- EXERCISE DESCRIPTION
Return, from the data that follows, each line that holds the word "icon".
━━━━━ DATA IN THIS EXERCISE
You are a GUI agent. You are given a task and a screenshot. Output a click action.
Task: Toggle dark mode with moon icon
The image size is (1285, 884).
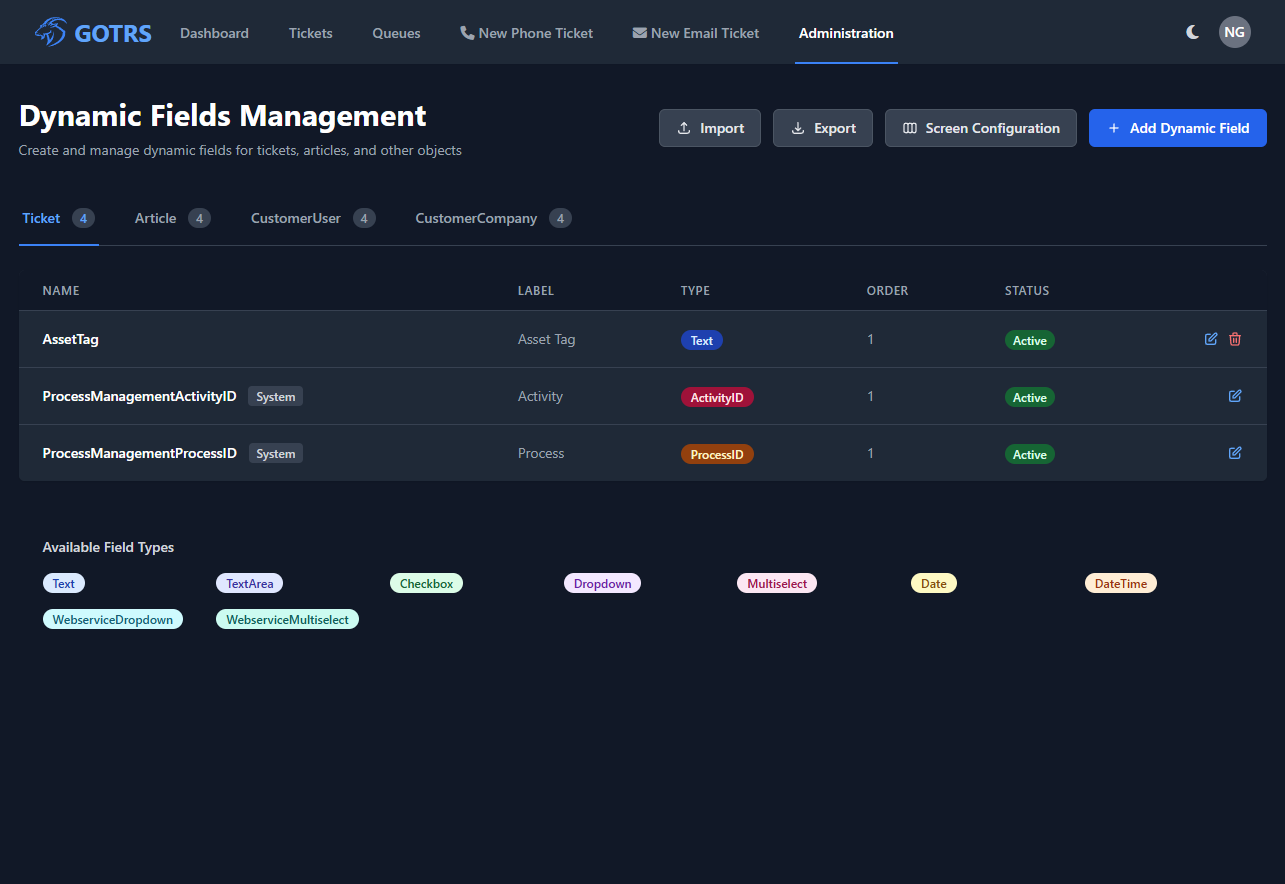click(1193, 32)
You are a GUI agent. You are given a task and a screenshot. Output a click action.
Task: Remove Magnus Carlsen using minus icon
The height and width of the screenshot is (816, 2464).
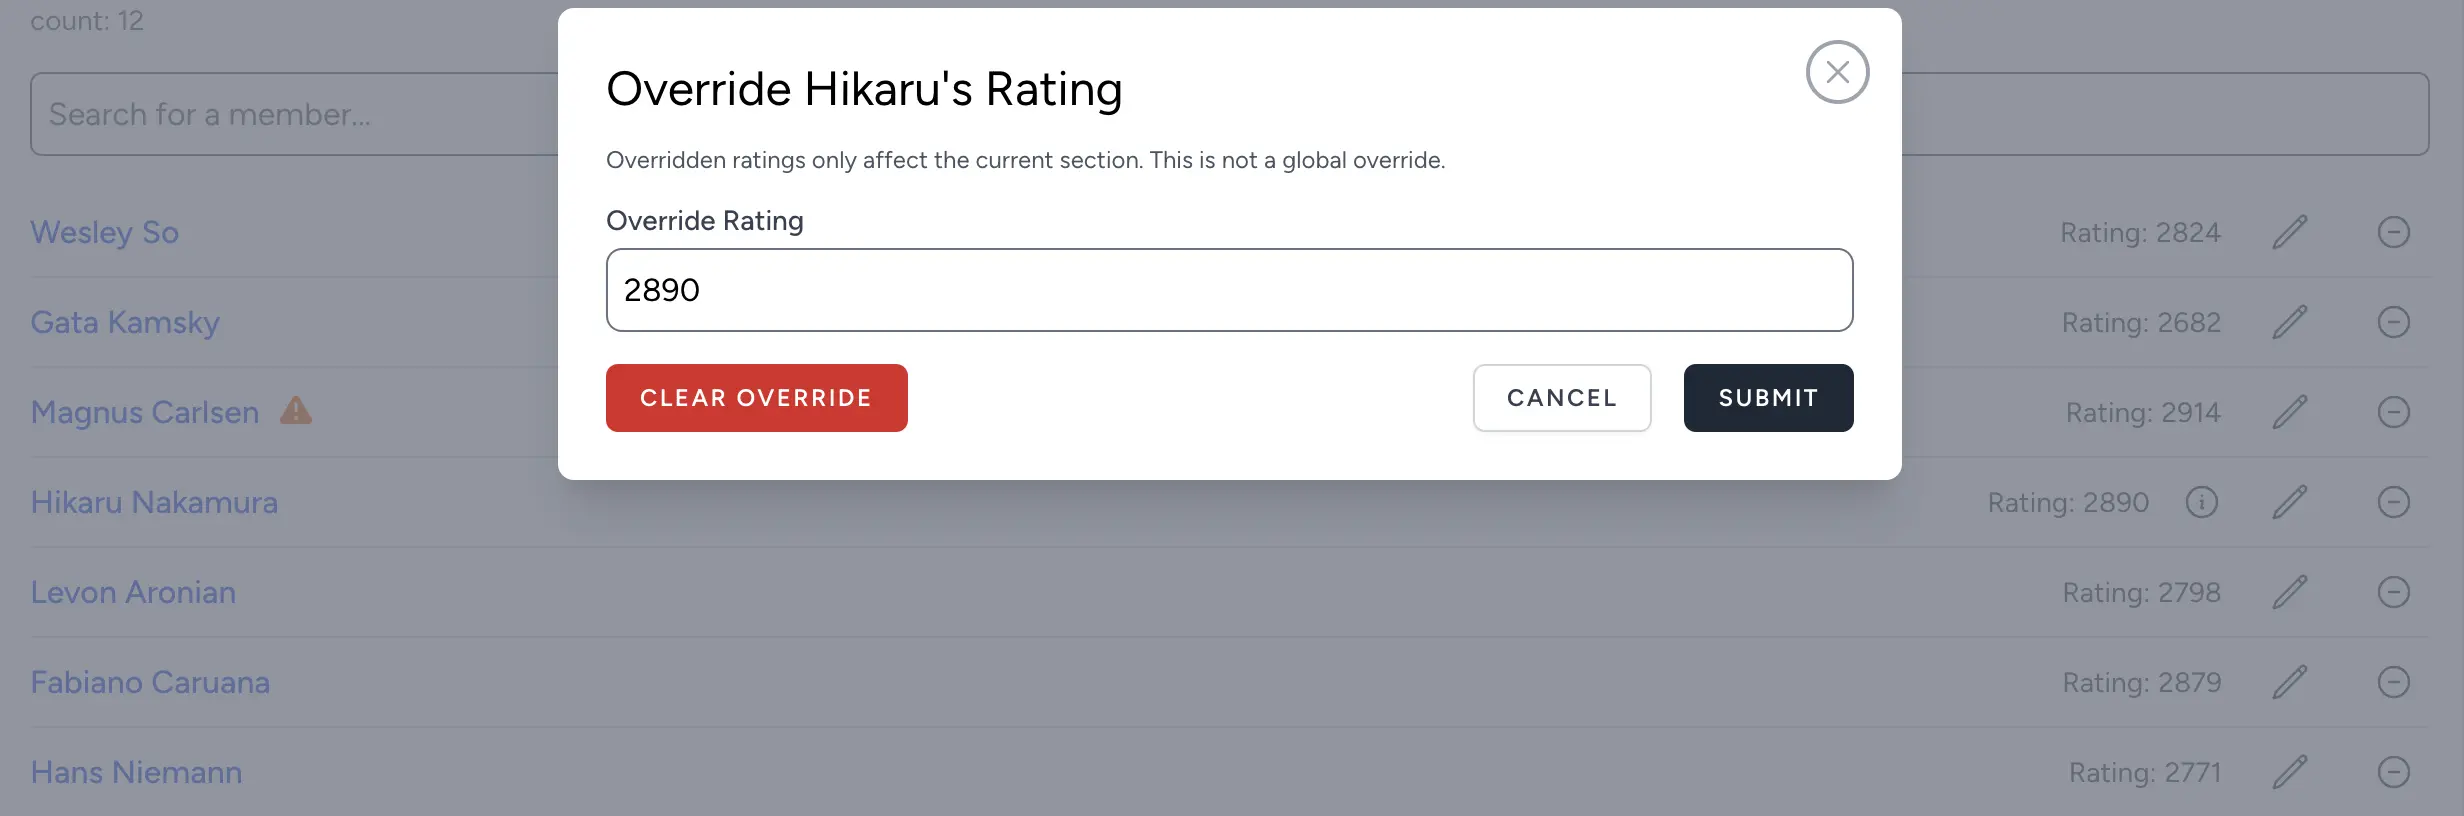(2393, 412)
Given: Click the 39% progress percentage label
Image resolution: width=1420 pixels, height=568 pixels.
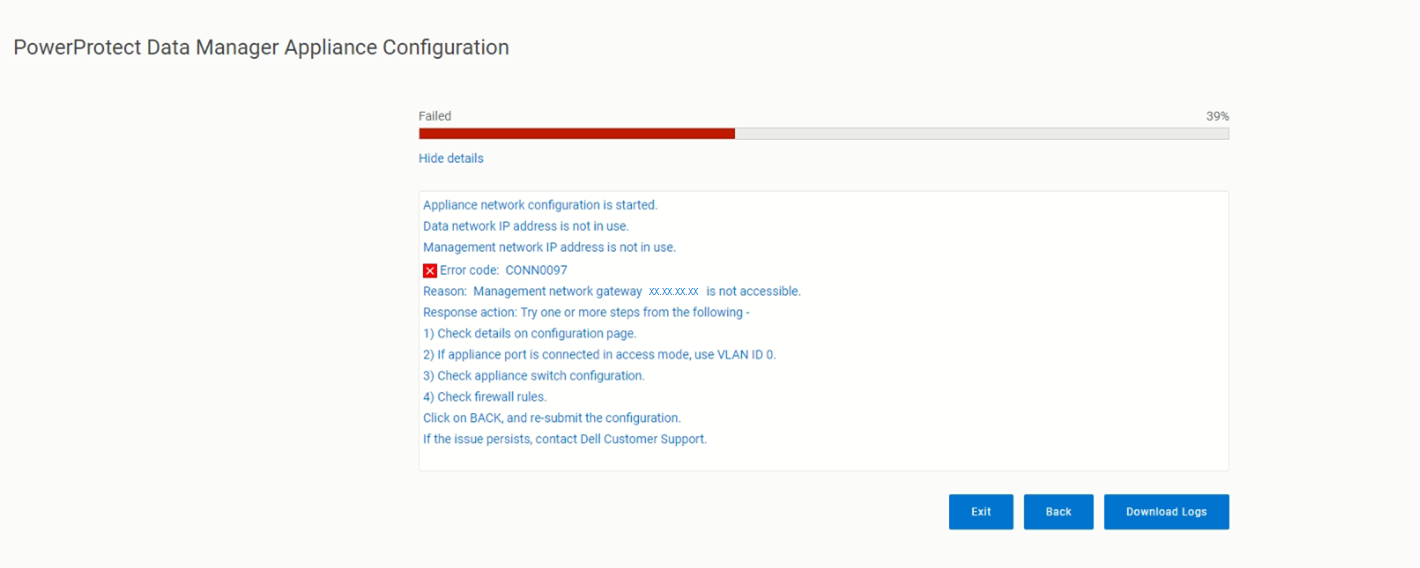Looking at the screenshot, I should pos(1217,116).
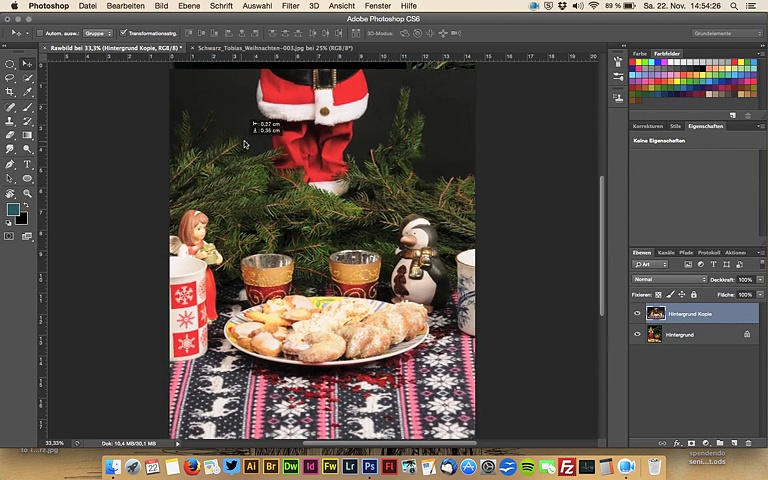Select the Eyedropper tool

coord(27,92)
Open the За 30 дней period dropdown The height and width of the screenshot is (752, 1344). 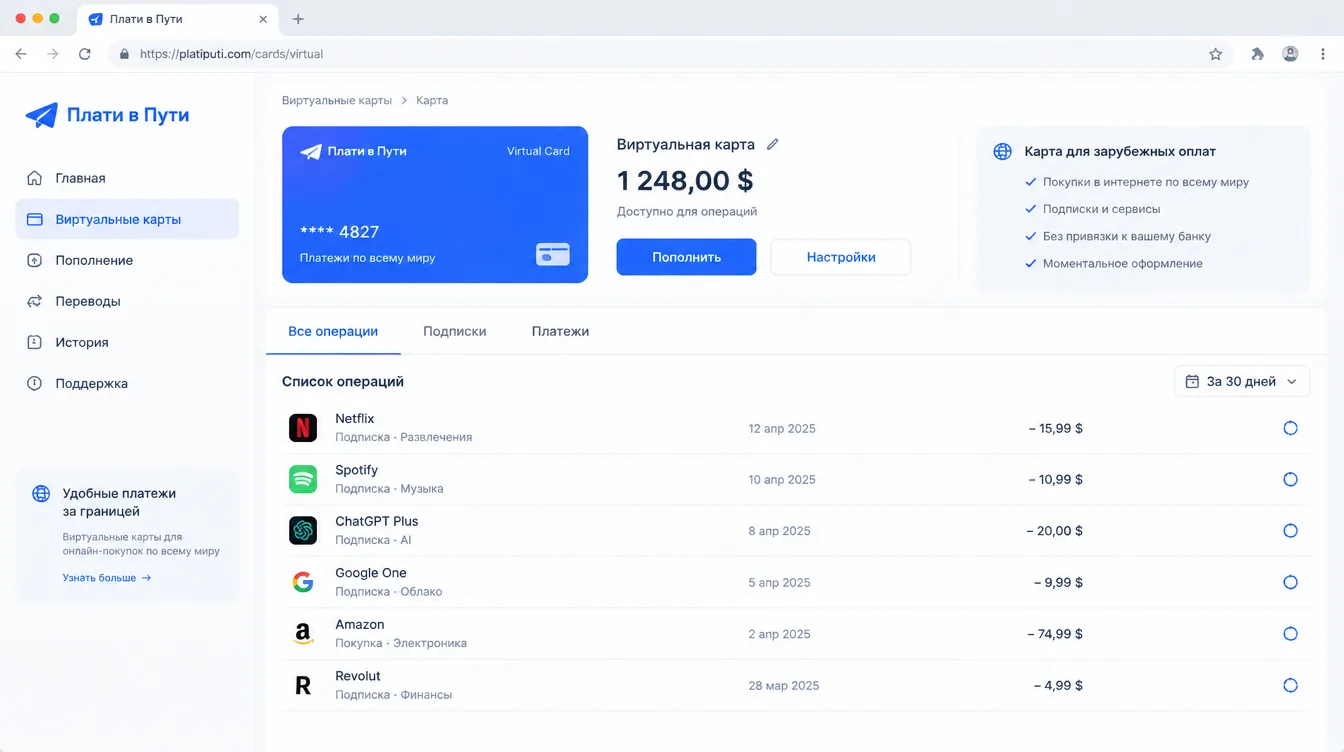[x=1241, y=381]
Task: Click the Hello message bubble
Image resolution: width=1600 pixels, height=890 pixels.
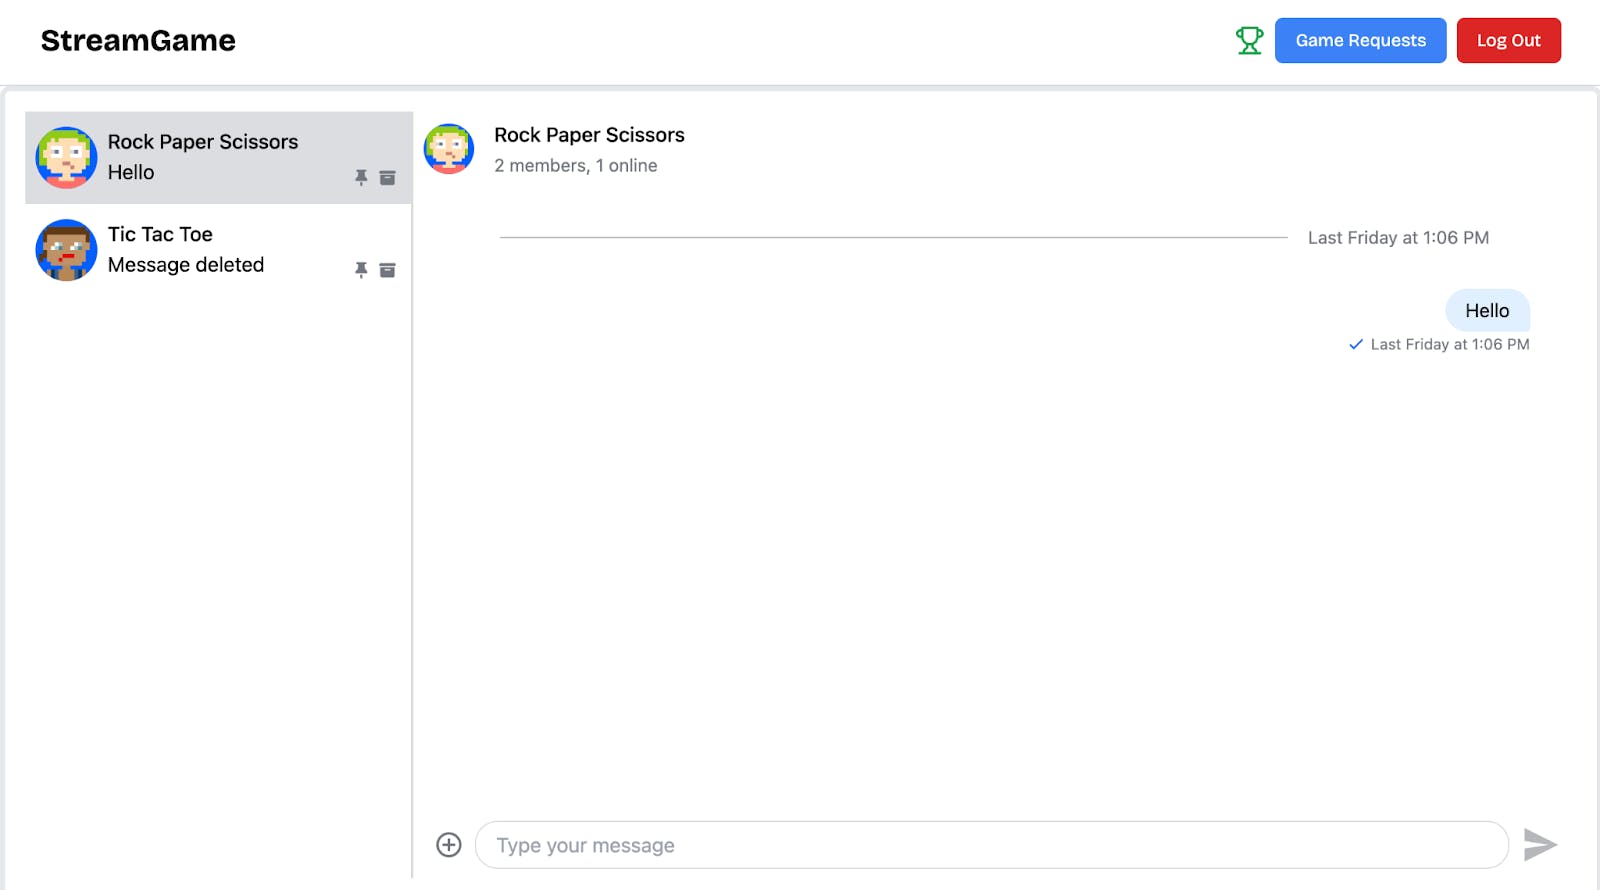Action: tap(1487, 311)
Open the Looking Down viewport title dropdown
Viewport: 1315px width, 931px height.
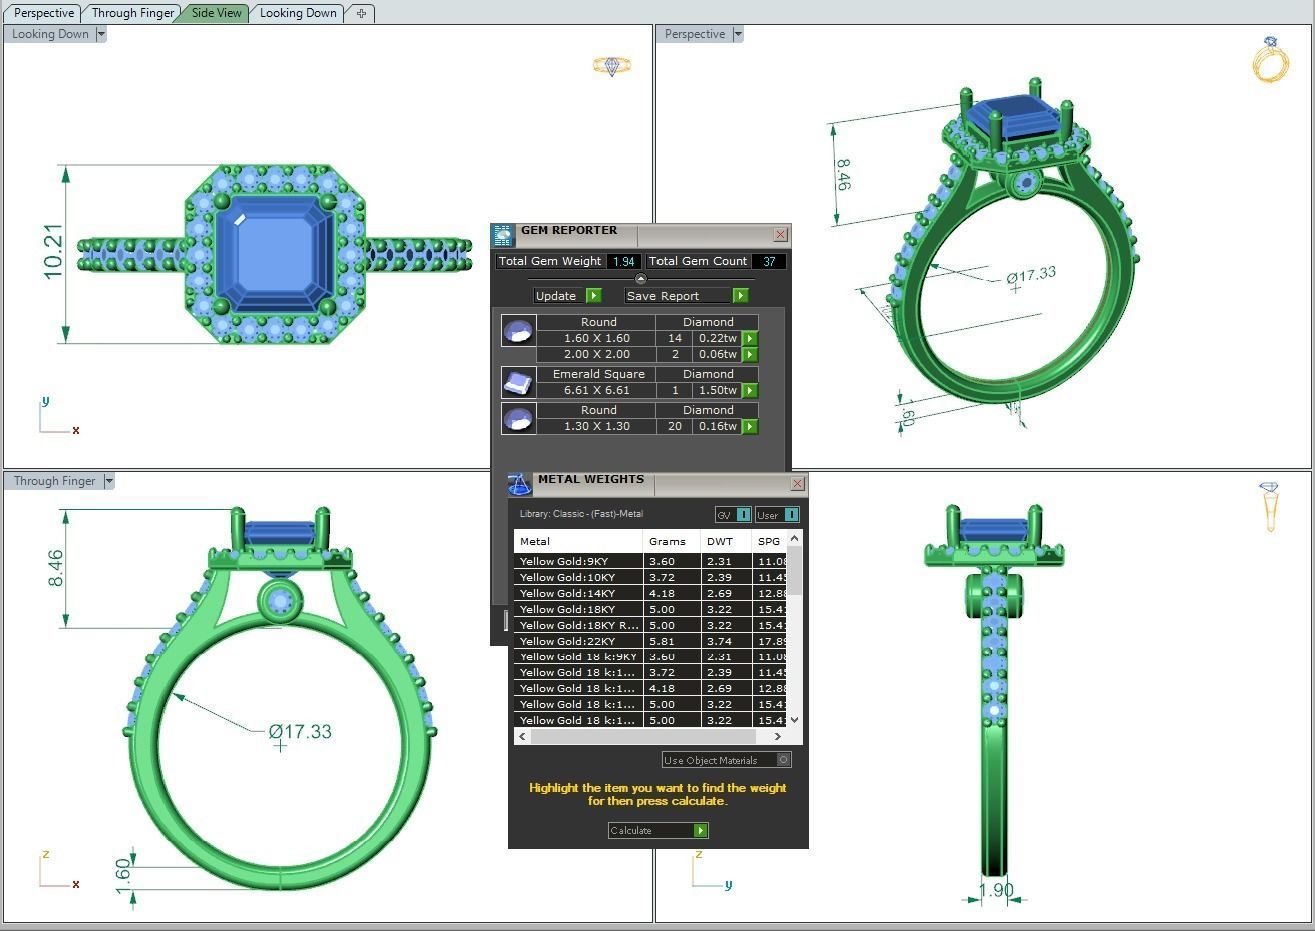(x=99, y=33)
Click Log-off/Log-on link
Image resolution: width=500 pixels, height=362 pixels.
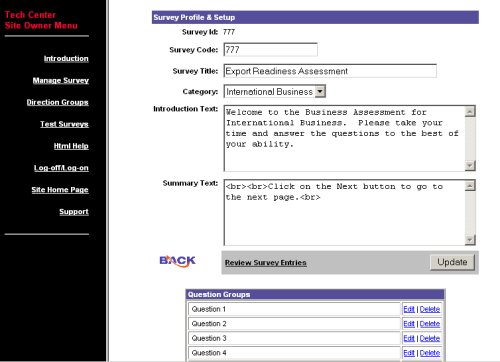point(61,168)
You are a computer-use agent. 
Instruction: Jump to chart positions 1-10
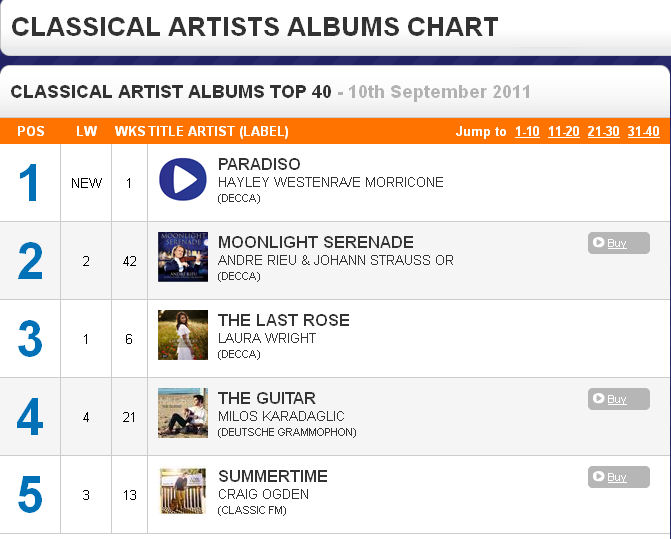point(527,131)
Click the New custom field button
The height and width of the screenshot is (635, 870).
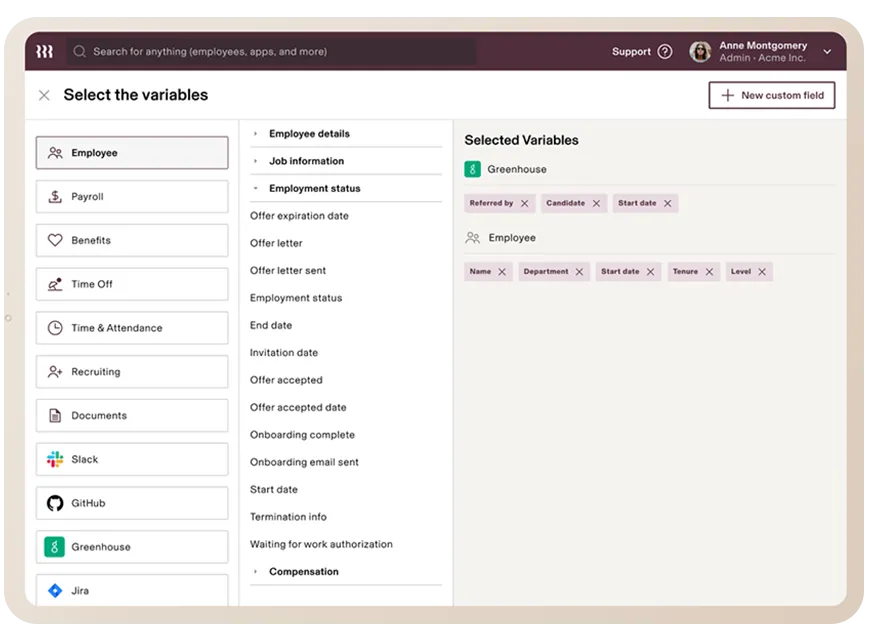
━━━━━━━━━━
- SOLUTION FOR THIS EXERCISE
Task: Toggle dark mode with moon icon
Task: Remove Magnus Carlsen using minus icon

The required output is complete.